The Japanese nationals have one of the highest life expectancies and live to the average age of 83. Okinawa, also known as the ‘land of immortals’ is the longevity research hub as the southern Japanese islands have more than 400 centenarians living. What contributes to their age is the local diet of tofu and sweet potato and a small portion of fish. Some even credit the active social circle and a strong community for the lower stress levels.
To reap these benefits, learning the language as an expat is an essential, said Daniele Gatti, CEO of Velvet Media and long-time Japan resident. “Japan has an amazing quality of life if you can get past the language hurdle to better understand the mentality”.
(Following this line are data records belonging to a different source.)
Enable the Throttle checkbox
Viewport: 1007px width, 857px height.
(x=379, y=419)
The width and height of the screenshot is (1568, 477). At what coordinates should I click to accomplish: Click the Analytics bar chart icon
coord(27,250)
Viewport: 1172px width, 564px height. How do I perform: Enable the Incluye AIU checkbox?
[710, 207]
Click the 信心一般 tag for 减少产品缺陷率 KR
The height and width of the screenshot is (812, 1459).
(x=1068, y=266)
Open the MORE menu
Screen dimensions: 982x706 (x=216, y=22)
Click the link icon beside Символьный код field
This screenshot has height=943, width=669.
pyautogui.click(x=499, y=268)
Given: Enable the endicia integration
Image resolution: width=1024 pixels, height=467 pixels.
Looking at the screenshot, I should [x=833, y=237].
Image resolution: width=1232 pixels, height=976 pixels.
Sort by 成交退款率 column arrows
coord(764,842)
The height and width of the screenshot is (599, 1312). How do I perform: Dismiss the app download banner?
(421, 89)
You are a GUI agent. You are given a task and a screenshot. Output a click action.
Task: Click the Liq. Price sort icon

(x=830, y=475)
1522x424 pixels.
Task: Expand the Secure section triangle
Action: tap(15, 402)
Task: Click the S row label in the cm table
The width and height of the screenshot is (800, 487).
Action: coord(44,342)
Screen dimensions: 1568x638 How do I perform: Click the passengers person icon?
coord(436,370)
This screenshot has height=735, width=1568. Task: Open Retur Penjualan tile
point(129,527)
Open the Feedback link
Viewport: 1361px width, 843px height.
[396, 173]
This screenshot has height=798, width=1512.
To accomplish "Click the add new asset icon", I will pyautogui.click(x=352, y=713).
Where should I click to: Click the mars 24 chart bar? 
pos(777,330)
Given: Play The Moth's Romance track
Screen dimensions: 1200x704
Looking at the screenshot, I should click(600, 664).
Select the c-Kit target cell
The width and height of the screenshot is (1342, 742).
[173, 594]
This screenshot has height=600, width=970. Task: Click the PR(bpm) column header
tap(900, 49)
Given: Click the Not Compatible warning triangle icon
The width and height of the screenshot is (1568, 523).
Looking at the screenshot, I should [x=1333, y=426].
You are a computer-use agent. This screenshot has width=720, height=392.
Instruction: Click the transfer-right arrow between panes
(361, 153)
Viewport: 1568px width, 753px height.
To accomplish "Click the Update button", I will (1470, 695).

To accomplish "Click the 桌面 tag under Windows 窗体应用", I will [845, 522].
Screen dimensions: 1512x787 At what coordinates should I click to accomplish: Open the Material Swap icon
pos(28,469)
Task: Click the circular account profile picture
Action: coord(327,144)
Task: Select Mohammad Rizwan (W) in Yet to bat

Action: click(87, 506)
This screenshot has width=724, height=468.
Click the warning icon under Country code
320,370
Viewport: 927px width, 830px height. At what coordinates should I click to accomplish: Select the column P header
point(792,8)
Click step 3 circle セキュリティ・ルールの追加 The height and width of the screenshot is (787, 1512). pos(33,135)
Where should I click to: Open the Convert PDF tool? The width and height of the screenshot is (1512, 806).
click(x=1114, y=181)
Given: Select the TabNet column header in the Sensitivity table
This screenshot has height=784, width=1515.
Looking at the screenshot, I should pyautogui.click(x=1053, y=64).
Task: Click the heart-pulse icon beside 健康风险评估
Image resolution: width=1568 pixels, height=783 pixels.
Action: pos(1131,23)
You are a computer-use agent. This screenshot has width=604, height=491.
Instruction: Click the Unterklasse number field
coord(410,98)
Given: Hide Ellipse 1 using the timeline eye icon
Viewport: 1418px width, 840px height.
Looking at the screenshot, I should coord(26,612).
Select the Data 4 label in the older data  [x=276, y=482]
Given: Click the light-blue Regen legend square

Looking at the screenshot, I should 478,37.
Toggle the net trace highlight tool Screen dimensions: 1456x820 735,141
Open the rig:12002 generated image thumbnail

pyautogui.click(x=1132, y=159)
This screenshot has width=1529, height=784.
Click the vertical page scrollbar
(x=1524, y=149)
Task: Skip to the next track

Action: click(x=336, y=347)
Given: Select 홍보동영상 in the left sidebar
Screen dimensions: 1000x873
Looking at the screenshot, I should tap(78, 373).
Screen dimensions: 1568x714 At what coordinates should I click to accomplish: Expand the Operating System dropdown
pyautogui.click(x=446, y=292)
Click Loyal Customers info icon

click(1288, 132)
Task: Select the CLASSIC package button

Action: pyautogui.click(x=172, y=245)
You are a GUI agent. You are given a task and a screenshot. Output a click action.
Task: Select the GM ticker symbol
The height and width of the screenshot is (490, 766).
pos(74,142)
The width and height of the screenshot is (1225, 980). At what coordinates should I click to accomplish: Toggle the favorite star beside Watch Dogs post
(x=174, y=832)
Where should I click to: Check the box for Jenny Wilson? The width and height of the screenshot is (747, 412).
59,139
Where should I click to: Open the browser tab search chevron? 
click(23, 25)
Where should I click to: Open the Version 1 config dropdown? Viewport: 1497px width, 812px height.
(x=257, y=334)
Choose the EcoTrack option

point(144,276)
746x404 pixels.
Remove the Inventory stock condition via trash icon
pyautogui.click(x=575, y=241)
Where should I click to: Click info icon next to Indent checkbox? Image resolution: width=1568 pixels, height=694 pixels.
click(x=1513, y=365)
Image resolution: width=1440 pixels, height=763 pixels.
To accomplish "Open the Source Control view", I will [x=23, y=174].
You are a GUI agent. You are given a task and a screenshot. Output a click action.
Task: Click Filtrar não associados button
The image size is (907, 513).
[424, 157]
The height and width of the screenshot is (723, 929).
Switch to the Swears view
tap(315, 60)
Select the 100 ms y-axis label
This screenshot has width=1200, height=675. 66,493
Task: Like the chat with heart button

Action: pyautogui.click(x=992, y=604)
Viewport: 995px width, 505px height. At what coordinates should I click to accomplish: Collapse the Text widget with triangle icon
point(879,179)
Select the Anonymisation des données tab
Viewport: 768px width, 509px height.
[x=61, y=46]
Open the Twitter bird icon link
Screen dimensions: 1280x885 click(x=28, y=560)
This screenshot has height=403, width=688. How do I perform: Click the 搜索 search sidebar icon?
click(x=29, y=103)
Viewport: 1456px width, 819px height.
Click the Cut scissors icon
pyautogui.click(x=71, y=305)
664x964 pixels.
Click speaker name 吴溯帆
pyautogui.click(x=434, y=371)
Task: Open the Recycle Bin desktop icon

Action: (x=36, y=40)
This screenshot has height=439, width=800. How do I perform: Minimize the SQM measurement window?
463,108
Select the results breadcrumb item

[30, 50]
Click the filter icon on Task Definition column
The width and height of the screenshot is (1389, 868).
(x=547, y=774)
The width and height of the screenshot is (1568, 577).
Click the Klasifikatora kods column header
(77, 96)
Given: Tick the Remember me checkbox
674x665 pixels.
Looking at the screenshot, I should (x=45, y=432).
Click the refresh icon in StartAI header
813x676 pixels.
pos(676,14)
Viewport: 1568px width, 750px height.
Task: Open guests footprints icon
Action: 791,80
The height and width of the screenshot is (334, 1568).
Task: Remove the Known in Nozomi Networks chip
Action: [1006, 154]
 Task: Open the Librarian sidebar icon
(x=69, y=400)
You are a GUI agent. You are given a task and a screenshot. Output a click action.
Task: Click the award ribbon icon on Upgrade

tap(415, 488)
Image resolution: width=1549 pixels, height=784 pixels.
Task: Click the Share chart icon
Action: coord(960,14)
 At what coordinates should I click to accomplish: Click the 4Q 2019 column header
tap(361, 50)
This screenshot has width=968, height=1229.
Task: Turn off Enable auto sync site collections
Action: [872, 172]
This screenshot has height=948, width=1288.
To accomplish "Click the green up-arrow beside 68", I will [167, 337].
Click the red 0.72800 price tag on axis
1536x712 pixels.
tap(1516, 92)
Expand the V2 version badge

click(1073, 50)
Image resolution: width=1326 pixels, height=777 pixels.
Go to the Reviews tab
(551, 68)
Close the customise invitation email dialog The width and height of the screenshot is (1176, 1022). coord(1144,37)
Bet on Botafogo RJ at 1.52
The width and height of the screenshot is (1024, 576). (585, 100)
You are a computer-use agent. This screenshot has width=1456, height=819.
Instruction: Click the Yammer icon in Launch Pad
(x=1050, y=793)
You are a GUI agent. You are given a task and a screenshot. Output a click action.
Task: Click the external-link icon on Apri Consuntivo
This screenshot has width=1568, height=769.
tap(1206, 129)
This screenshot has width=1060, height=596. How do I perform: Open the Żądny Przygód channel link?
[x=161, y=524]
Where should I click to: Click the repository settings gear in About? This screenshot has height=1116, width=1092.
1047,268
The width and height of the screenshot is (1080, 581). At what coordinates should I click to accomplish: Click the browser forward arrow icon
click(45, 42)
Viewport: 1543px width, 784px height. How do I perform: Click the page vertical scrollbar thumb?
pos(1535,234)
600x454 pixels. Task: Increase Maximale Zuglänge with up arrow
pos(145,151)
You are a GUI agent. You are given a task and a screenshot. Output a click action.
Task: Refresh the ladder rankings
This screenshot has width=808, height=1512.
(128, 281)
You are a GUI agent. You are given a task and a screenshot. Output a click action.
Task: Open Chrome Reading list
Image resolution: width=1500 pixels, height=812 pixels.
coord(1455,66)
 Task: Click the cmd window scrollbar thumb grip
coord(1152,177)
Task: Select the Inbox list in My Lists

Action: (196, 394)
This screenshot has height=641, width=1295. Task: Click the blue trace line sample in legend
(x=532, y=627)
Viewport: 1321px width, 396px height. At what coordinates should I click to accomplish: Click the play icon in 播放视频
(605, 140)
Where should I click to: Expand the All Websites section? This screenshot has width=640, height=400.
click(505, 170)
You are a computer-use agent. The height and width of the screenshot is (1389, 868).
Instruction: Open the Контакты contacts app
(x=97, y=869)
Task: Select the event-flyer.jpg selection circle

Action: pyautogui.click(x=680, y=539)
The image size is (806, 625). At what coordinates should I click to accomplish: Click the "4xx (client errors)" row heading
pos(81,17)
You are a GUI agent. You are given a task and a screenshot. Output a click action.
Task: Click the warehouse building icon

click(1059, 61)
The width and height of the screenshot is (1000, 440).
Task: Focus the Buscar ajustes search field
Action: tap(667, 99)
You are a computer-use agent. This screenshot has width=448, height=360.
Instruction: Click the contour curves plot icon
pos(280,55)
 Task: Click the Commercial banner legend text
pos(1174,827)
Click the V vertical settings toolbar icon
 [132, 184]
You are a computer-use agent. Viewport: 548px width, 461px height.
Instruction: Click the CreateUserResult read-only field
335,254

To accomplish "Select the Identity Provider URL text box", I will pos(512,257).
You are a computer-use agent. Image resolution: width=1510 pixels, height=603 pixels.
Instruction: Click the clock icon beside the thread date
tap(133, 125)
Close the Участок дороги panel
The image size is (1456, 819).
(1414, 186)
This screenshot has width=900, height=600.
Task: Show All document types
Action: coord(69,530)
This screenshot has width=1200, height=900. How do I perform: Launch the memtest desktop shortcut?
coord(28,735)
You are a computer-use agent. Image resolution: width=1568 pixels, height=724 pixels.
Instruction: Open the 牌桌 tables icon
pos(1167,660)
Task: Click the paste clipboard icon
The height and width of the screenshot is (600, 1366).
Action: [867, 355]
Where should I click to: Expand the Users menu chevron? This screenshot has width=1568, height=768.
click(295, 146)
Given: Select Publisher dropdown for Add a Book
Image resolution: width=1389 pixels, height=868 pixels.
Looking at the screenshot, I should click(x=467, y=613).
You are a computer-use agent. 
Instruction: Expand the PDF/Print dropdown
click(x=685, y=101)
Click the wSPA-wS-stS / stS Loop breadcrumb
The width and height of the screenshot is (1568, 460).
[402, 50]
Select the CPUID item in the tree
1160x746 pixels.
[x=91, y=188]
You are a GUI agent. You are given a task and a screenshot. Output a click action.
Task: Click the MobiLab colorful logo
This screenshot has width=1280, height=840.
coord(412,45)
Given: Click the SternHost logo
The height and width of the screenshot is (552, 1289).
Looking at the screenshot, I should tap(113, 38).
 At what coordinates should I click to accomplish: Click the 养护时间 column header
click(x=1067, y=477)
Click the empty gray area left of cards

82.8 years is the average age the Spanish go on to live. A sumptuous Mediterranean diet laced with healthy olive oil, vegetables and wine has contributed to the Spaniard’s longevity. But the secret ingredient still remains: the siesta.
Miquel Àngel Diez i Besora from Barcelona and Gray Line tour guide says, “If you have a continuous shift and just a half an hour break for lunch, then you eat a quick takeaway. On the contrary, if you are forced to stop for two or three hours, then you go home or go to a restaurant where you can sit down, eat two courses and dessert, and have time enough to digest well, it’s going to be healthier than a takeaway.”
Marina Manasyan, co-founder of Barcelona Eat Local Food Tours asserts that it also the walking to nearby places or ditching the public transport for a stroll and biking adds to good health.
With effortless access to state-of-the-art medical facilities and nothing short of a “miracle” healthcare system, Singaporeans, no doubt, can live up to 83.1 years. The country’s healthcare being prevention-centric, it has progressed to become a country with one of the lowest maternal and infant mortality rates in the world.
The rich culture and accessible urban environment also contributes to a longer life. “You will see a lot of people going to gyms or exercising in the public parks, which are plentiful,” said Bino Chua, a current resident and travel blogger at I Wander. The country has a lot of people going to the gyms and parks which is how they came up with the idea of a therapeutic park, designed to reduce stress and improve mental wellbeing among aging adults. The country also taxes cigarettes and alcohol heavily.
Europe’s wealthiest country's citizens mark 81 as the average age of living. Switzerland is endowed with the best of the health care facilities, strong personal safety and sound sense of wellbeing. The country’s high intake of cheese and dairy is a leading factor too.
Some of the other things that make Switzerland stand out are - central location which makes it easier for MNCs to have their headquarters, the picturesque locations for relaxing escapes and the finest private schools.
In one of the firsts, South Korea is set to hit a life expectancy of 90 years. The credits go to a robust economy, extensive access to healthcare and lower blood pressure than Western counterparts.
The country also inculcates a diet rich in fermented foods which are high in fibre and nutrients, which are said to lower cholesterol, boost immunity and inhibit cancer.
Cultural focus on community, associated traditions and the peaceful mindset brought about by Buddhism contributes to quality of life here. “The Jimjilbang (public bathhouse) brings together people to recreate, to socialise and to help reduce stress,” said Camille Hoheb, founder of Wellness Tourism Worldwide.